**Data shown:**
_____

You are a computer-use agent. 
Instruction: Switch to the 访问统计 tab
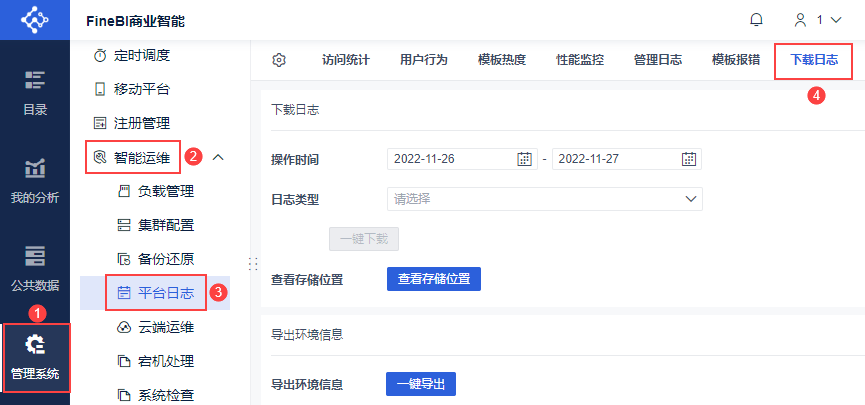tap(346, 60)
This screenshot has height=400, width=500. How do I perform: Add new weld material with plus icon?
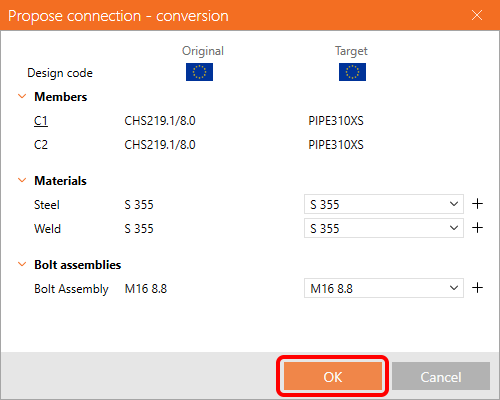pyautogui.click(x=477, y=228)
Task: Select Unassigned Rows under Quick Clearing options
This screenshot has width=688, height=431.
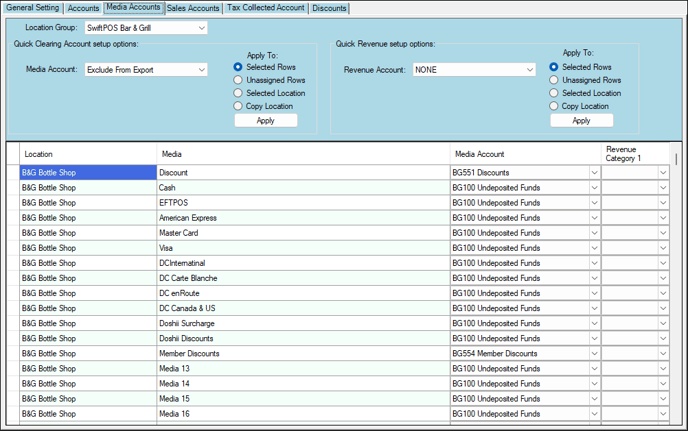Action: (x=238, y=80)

_____

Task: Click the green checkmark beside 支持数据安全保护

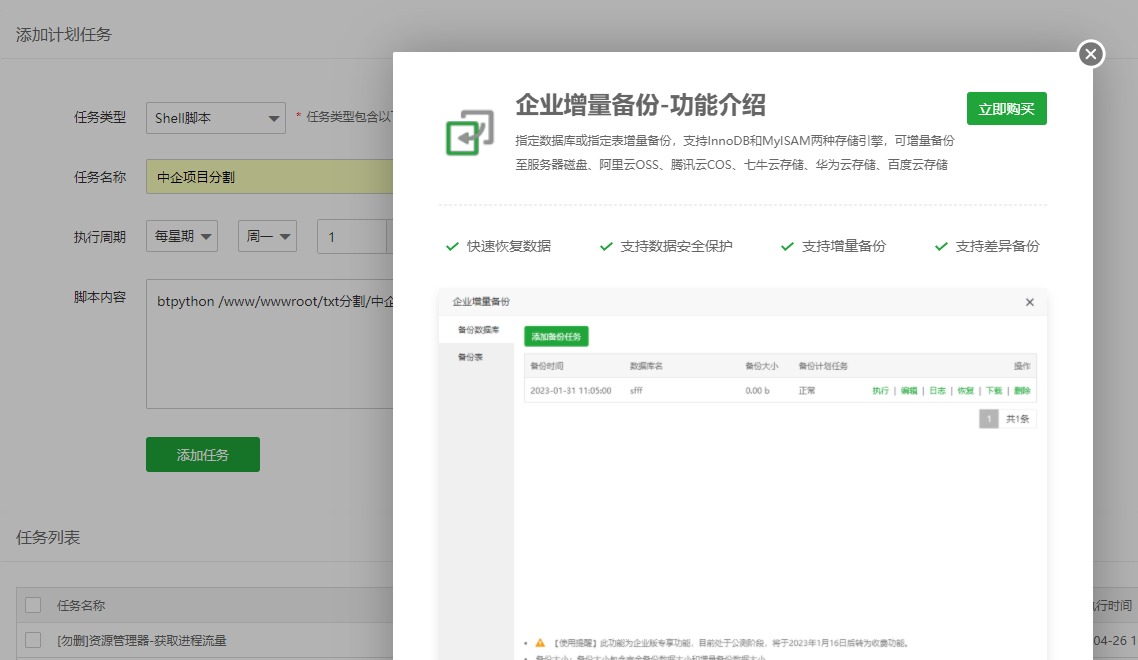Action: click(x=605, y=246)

_____

**What to produce:**
Precisely those lines above that run from the line with "You are a computer-use agent." up to and including the line with "Task: Select Unassigned" are to be set down, with the pictures omitted.

**Solution for this problem:**
You are a computer-use agent. 
Instruction: Switch to the 访问统计 tab
tap(346, 60)
This screenshot has height=400, width=500. How do I perform: Add new weld material with plus icon?
pyautogui.click(x=477, y=228)
Task: Select Unassigned Rows under Quick Clearing options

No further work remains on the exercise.